Le vélo pourrait devenir la solution miracle pour lutter contre un problème de taille dans les villes : la pollution de l’air, notamment lorsqu’elle concerne les enfants. En effet, nous avons pu remarquer ces dernières années que les grandes villes, à l’image de Paris, partent en croisade contre les véhicules motorisés en limitant leur circulation au maximum sur certains axes et créneaux horaires. Le but est d’améliorer la qualité de l’air, qui a tendance à rapidement se dégrader lorsque le trafic s’intensifie. Il faut dire que la circulation automobile génèrerait entre 50 à 60% de la pollution totale de l’air en ville. 

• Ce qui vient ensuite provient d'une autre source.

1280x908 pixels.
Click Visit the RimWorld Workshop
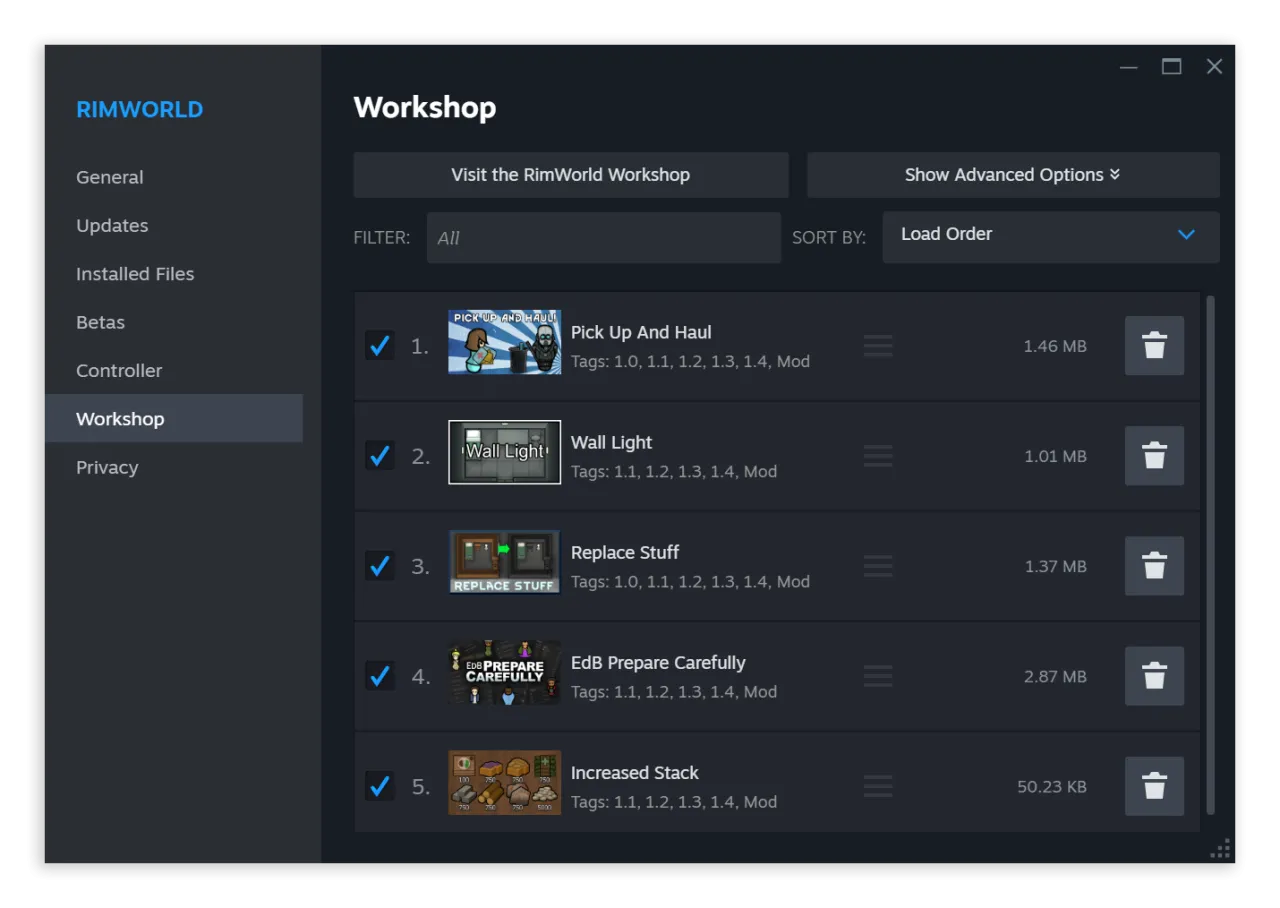click(x=570, y=174)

Des études ont démontré les conséquences dramatiques que l’exposition à ce type de pollution pouvait entraîner sur la santé des enfants, au système immunitaire alors plus faible : augmentation des risques d’asthme et de l’intensité de la maladie, complications respiratoires et cardiovasculaires, et même une inclinaison au diabète et à l’obésité. Des pathologies graves que l’on ne soupçonnait pas il y’a quelques années encore… 

L’Unicef, en collaboration avec Harris Interactive, a réalisé une étude en ligne en Août 2020, dont les résultats sont éloquents : 84% des parents interrogés affirment vouloir réduire leur utilisation de la voiture, à l’heure où près de 60% des trajets effectués en ville sont inférieurs à 3km, une distance qui pourrait facilement être parcourue autrement qu’en voiture. 

C’est alors que le vélo pourrait devenir un allié de choix. N’oublions pas que, d’après les chiffres de l’OMS, la pollution de l’air entraîne le décès de 570 000 enfants de moins de 5 ans dans le monde chaque année, un chiffre scandaleusement élevé qui nécessite des mesures fortes et une responsabilisation de chacun afin d’être minimisé.